According to the present invention, a circuit for stabilizing the output of an oscillation circuit can be configured at low cost, and a transistor for controlling the oscillation circuit can be operated even if the resistance value of a current detection resistor is reduced. As a result, power consumption and heat generation at the resistor can be suppressed.

Therefore, just because the current detection resistor is connected in series with the load, the resistance is reduced, so that the capacity of the inverter transformer is not increased more than necessary, and the power supply device itself is enlarged. Not even. Further, since the heat generation of the resistor can be suppressed to a small value, the heat generation of the power supply device itself can be suppressed and the power supply device can be used safely.

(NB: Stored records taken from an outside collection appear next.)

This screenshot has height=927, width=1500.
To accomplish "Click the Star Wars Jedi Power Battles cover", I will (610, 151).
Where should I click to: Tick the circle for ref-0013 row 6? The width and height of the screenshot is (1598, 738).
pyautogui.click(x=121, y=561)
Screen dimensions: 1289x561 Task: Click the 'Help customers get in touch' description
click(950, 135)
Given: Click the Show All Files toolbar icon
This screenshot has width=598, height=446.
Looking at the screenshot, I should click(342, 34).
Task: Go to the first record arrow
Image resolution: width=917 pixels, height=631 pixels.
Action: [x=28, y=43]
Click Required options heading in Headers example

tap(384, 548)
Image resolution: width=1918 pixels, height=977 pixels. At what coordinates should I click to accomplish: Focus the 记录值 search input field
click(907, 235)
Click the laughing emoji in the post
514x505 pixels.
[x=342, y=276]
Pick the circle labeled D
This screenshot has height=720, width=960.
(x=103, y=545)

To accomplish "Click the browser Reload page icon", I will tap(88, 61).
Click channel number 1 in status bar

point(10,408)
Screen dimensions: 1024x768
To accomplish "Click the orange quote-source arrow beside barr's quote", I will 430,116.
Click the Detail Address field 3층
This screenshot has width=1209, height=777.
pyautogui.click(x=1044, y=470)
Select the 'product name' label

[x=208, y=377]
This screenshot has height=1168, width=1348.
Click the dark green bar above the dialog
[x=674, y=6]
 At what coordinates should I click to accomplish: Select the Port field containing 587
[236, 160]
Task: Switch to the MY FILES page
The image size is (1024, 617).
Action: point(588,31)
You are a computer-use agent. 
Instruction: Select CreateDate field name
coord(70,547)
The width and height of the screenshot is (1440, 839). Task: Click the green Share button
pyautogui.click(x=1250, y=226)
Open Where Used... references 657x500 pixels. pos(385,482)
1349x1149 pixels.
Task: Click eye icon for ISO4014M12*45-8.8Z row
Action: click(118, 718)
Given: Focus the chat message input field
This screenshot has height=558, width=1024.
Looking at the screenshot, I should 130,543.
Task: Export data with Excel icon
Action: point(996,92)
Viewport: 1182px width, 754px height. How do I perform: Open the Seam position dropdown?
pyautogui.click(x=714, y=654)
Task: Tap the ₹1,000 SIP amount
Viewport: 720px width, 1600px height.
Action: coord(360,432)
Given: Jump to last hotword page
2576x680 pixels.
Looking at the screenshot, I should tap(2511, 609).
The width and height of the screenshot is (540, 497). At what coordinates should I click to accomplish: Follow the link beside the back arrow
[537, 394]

Further, by providing a diode for compensating the temperature characteristic of the control transistor, it is possible to prevent the switching action of the control transistor from being affected by a change in the ambient temperature. As a result, it is possible to obtain a highly reliable power supply device with an inexpensive and simple configuration.

[Brief description of the drawings]

FIG. 1 is a circuit diagram of a power supply device of the present invention.

FIG. 2 is a circuit diagram showing another embodiment of the present invention.

[Explanation of symbols]

 DESCRIPTION OF SYMBOLS 1 Rectifier circuit 2 Oscillation circuit 3 Current detection circuit R11 Current detection resistor Q2 Control transistor

Claims (2)

[Claims] 1. A rectifier circuit for converting an input alternating current into a direct current, a self-excited oscillation circuit for converting a direct current output from the rectifier circuit into an alternating current, and a load connected to a secondary output of the oscillator circuit. And a current detection circuit that detects fluctuations in load current and feeds back the detection result to the primary side of the oscillation circuit to control oscillation.
The current detection circuit includes a current detection resistor connected in series with the load, a control transistor that detects a voltage generated in the current detection resistor and controls oscillation of the oscillation circuit, and includes a diode in parallel with the current detection resistor. And a series circuit of a capacitor and a control terminal of the control transistor connected to a connection point between the diode and the capacitor. 2. A control terminal of the control transistor,
2. The power supply device according to claim 1, wherein a diode for compensating a temperature characteristic of the transistor is connected.